- The task -
Pull every line with "square" from the material.

- Data listing -
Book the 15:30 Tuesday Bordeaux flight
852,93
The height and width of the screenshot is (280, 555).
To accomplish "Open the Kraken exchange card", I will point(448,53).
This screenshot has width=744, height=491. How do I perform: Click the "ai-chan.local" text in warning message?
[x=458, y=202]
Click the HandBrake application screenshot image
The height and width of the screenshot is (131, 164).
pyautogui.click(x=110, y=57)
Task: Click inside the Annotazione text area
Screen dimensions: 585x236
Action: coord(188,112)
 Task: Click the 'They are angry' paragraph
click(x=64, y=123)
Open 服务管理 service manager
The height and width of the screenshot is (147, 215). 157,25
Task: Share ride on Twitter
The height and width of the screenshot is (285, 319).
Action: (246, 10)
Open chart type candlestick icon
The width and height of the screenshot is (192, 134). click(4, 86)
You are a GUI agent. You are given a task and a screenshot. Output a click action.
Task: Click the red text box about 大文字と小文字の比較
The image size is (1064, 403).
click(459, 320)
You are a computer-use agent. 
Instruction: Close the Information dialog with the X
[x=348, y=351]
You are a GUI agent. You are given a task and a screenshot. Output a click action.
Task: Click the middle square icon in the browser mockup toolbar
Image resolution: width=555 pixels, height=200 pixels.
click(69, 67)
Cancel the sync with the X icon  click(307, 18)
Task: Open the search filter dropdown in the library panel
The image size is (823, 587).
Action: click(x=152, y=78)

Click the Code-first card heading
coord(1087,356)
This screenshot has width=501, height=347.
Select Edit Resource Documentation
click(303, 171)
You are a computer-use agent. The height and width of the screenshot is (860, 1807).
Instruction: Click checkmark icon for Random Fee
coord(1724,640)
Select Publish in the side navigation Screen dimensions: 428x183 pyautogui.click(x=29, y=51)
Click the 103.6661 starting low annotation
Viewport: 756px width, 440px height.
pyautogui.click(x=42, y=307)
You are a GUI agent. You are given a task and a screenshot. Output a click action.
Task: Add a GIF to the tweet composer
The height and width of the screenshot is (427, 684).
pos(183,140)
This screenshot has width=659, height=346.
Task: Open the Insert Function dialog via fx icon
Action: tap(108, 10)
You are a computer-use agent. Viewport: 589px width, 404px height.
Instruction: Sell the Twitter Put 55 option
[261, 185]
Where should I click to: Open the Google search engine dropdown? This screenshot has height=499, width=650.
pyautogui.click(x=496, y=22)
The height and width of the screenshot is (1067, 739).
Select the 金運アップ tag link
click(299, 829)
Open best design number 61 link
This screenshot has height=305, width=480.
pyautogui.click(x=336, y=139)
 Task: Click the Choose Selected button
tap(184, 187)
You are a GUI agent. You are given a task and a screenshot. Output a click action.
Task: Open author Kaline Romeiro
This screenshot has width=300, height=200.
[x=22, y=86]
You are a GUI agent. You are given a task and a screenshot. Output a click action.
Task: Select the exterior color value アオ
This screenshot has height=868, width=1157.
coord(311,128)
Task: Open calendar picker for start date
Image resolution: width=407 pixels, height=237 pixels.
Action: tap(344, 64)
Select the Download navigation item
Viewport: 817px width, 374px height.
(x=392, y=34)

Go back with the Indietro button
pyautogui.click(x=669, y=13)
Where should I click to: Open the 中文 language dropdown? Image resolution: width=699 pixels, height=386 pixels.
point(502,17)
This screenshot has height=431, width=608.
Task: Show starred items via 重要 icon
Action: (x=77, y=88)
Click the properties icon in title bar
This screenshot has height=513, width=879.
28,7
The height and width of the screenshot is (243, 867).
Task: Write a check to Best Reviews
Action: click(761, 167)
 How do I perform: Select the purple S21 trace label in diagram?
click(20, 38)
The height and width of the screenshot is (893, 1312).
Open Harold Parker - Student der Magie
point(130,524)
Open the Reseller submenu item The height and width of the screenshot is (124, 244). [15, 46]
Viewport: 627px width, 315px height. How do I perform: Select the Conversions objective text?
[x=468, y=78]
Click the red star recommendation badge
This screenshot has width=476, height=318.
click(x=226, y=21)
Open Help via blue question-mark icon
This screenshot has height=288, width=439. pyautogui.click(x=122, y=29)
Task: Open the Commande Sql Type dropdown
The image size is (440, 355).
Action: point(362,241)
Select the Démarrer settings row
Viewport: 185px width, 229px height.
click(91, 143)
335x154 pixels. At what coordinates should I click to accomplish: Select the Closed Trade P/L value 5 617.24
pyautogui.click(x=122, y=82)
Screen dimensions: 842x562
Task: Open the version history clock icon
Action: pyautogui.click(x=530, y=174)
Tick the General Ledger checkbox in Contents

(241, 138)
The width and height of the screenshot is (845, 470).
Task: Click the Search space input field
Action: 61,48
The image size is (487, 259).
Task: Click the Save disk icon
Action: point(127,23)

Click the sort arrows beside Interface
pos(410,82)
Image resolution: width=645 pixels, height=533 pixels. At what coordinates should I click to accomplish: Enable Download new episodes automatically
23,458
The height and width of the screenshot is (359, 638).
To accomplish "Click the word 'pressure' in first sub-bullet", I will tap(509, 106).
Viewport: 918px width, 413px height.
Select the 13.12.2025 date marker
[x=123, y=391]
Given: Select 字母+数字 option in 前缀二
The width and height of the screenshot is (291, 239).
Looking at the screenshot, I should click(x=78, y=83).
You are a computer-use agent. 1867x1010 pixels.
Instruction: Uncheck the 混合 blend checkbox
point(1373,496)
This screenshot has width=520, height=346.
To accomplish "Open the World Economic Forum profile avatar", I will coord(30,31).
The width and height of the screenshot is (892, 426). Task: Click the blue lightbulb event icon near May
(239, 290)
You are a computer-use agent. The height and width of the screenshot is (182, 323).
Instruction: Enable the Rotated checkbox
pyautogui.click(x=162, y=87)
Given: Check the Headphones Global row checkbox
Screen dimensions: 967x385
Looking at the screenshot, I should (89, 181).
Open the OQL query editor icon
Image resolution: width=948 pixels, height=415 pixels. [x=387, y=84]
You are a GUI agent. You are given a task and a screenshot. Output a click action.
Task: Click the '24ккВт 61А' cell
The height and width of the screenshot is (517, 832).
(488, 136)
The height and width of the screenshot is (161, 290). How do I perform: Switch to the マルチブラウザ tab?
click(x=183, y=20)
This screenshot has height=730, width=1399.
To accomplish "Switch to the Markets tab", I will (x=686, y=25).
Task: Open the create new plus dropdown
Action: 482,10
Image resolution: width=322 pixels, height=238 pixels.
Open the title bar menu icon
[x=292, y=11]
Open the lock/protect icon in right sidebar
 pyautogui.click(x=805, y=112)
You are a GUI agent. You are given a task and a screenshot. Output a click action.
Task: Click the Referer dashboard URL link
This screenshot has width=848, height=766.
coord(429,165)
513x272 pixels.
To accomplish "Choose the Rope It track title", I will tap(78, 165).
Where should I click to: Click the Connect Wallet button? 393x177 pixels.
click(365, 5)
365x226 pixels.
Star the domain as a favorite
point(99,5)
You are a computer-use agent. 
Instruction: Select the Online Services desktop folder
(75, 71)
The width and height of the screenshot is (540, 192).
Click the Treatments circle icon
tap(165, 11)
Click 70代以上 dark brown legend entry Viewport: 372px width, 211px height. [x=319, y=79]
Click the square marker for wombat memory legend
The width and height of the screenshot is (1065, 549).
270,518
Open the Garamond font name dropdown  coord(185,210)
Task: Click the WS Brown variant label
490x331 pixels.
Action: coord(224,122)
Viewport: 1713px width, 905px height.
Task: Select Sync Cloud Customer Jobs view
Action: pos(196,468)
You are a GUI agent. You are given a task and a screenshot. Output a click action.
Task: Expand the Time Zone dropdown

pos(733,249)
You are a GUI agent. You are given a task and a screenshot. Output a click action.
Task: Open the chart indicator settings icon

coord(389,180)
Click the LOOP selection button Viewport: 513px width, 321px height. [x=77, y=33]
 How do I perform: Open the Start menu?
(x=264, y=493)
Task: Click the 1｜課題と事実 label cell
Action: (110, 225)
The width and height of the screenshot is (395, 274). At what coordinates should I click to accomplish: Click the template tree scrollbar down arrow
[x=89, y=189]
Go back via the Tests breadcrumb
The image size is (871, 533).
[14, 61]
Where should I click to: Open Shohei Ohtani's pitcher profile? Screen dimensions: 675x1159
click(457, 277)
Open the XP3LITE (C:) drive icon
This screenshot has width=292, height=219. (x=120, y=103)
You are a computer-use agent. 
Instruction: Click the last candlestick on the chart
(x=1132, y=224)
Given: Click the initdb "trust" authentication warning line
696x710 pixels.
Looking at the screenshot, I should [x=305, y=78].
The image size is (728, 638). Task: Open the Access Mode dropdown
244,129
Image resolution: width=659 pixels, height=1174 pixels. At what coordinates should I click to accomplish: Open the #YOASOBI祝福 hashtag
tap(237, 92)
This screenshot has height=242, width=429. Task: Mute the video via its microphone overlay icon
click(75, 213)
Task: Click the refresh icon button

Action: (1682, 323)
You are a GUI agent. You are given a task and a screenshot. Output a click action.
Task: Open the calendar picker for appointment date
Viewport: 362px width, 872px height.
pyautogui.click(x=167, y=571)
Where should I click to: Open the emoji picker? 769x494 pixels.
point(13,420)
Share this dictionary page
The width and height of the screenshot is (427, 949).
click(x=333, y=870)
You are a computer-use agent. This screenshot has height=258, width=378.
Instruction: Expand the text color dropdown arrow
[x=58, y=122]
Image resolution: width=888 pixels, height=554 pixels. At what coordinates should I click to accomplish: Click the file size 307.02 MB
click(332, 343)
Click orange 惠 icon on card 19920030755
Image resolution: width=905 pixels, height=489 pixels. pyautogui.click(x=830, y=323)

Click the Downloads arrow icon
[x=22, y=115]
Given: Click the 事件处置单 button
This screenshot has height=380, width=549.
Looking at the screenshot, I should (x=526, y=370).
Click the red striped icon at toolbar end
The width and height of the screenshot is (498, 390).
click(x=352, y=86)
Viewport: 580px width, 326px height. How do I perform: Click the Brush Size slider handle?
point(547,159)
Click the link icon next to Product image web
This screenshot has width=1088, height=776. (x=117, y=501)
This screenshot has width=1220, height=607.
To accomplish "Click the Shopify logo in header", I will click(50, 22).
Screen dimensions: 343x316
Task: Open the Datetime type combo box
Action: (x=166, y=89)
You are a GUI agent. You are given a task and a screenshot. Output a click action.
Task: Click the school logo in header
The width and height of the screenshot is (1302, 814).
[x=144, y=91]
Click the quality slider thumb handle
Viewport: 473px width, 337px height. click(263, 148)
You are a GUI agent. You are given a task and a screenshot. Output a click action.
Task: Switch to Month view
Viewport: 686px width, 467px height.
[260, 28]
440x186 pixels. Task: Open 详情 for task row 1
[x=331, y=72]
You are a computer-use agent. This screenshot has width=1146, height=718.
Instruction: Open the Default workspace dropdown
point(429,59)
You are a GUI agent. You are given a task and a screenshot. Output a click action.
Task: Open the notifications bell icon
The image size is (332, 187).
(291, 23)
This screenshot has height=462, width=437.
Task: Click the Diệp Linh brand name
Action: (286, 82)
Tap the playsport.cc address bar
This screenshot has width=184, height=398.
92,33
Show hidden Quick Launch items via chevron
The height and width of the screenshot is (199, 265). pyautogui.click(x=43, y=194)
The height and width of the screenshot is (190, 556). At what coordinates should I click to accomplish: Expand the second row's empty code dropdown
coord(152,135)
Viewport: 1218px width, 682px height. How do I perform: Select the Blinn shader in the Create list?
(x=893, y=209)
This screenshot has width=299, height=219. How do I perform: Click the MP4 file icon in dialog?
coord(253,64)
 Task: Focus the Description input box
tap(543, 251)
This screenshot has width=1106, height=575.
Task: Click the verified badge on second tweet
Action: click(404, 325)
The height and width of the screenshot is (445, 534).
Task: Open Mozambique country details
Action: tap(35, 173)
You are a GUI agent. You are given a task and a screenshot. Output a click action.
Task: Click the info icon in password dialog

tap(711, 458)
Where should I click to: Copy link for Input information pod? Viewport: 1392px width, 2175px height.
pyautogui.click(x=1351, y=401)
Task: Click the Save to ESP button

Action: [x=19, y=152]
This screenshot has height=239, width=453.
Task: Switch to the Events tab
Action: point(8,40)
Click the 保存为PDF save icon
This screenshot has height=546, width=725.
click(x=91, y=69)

- Expected output -
Task: Click the middle square icon in the browser mockup toolbar
Click the square marker for wombat memory legend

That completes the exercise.